"Фантастика 2026-145". Компиляция. Книги 1-22 (СИ), стр. 1270

— Не смей, — говорю я тише, чем надо, и сам слышу, что это звучит больше не как угроза, а жалкая просьба. Я выпрямляюсь, заставляя голос снова стать моим. — Не смей бросать такие слова, если тебе нечем их подтвердить.

— А ты думаешь, я позвала тебя сюда ради забавы? Если бы я хотела унизить тебя, я сделала бы это гораздо проще. Но я спрашиваю иначе. На что ты готов пойти, чтобы Селина снова дышала, смотрела на тебя, говорила с тобой и стояла здесь, в мире живых.

— Ты можешь вернуть ее? — спрашиваю я прямо, уже не тратя силы на осторожность, потому что после таких слов осторожность выглядит жалко, а я и без того слишком многое ей показал за эти несколько мгновений.

— Могу, — отвечает она. — Но не так просто, как ты, наверное, думаешь.

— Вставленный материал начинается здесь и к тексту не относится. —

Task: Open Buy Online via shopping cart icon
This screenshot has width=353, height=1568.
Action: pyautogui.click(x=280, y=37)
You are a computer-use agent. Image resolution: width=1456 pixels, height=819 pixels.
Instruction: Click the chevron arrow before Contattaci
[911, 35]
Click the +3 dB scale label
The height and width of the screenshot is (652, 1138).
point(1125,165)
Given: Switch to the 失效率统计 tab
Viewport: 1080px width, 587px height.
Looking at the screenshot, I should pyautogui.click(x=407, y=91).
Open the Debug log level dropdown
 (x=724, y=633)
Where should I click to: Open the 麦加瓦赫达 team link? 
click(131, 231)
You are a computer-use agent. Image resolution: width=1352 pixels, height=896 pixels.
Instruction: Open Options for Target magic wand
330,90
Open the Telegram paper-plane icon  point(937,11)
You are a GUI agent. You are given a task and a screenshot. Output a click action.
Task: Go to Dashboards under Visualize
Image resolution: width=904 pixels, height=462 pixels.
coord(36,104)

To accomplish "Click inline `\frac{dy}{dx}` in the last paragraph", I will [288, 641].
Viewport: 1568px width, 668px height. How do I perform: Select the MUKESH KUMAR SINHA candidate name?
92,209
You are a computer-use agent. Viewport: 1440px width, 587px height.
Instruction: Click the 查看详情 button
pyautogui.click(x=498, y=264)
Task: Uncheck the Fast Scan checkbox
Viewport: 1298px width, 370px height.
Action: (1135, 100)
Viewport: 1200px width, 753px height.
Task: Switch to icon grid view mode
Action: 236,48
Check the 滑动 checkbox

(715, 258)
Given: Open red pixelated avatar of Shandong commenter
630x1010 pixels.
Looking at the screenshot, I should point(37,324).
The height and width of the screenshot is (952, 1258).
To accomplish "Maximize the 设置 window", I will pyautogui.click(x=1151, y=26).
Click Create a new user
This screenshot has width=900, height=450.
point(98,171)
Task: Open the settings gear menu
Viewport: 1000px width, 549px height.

Проклятие, я вообще не думал о том, что это возможно. Я вообще до сих пор не могу до конца принять, что сам каким-то образом вернулся в тело, которое не изменилось за год. Но Селина... Селина лежала на дне озера, ледяная, промерзшая. И потому сейчас слова Мирель не укладываются в голове, и я прикладываю усилие, чтобы не броситься к ней с вопросами, не схватить ее за плечи, не вытрясти все до последнего слова.

Я сжимаю зубы так сильно, что в висках начинает стучать.

— Тогда почему ты думаешь, что это вообще возможно с ней?

— Потому что с тобой это уже произошло. Потому что ее тело сохранено не так, как у обычного мертвеца. И потому что я знаю о природе эридов и имфириона куда больше, чем ты думаешь. Но за подобные вещи нужно платить. Платить больше, чем ты сейчас себе представляешь. Кое-чем придется пожертвовать. Тебе, король.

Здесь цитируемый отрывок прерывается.